(Stored data)
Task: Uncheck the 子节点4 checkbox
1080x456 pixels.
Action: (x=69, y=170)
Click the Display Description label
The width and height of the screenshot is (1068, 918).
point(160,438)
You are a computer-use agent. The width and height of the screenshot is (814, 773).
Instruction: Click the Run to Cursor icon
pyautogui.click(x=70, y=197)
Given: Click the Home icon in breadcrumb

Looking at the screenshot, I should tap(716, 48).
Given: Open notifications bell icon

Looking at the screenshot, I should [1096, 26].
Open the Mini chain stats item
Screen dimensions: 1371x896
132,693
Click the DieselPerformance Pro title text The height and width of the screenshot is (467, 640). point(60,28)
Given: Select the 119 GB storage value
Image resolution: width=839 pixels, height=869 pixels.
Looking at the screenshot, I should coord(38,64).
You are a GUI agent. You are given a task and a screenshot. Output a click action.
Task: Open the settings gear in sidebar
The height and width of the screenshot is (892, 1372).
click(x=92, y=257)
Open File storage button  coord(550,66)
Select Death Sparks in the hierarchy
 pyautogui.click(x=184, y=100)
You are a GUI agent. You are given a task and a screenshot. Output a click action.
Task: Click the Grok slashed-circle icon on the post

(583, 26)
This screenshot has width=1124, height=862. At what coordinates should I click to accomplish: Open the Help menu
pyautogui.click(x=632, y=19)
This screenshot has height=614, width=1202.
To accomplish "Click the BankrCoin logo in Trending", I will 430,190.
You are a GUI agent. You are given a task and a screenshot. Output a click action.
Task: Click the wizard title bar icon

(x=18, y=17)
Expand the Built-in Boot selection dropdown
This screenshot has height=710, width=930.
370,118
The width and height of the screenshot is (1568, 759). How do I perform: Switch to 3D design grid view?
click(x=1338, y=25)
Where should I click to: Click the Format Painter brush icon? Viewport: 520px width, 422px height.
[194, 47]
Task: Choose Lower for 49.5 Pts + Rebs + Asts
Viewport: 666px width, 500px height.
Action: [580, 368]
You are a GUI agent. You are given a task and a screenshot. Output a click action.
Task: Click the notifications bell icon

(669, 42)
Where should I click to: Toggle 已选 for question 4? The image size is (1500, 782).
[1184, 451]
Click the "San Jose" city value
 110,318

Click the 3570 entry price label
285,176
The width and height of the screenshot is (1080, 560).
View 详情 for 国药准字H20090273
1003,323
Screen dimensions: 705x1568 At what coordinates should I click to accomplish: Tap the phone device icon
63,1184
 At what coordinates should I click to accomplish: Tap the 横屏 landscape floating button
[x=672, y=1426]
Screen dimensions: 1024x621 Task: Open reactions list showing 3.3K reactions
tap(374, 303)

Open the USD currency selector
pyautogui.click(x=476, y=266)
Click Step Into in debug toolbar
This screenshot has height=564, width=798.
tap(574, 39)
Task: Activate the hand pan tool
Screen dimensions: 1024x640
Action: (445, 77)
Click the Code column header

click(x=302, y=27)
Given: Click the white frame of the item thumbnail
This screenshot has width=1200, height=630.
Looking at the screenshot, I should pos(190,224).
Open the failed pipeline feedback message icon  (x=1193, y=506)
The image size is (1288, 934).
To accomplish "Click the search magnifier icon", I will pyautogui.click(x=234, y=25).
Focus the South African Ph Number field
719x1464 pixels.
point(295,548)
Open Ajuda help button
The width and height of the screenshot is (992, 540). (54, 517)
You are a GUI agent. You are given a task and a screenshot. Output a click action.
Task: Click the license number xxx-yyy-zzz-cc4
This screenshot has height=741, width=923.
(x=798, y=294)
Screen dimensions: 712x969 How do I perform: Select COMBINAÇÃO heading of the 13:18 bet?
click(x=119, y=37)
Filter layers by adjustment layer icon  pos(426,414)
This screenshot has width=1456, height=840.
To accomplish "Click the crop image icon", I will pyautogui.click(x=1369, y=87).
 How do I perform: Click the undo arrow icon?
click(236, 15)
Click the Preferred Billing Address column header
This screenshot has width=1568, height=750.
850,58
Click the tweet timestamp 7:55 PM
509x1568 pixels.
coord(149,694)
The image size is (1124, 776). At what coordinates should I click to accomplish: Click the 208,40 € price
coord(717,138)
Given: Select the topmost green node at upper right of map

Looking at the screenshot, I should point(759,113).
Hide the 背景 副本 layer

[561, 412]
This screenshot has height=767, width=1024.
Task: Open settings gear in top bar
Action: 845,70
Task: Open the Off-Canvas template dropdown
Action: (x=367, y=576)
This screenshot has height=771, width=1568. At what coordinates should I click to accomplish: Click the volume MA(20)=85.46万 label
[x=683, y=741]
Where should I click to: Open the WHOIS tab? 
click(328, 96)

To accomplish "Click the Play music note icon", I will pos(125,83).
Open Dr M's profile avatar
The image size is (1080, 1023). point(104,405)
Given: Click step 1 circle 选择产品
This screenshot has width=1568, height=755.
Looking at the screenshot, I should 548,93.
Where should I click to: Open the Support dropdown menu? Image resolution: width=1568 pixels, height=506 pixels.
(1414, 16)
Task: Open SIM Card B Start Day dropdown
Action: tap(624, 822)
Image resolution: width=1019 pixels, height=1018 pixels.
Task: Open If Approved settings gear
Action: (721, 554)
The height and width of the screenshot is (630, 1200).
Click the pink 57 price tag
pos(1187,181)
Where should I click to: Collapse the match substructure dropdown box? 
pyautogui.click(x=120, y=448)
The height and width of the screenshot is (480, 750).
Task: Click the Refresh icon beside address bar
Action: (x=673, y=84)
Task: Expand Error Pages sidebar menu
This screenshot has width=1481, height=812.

▶ [Task instructions] Return all lines in the data that include the word "Expand".

▶ [Result of this exercise]
Expand the Built-in Boot selection dropdown
Task: Expand Error Pages sidebar menu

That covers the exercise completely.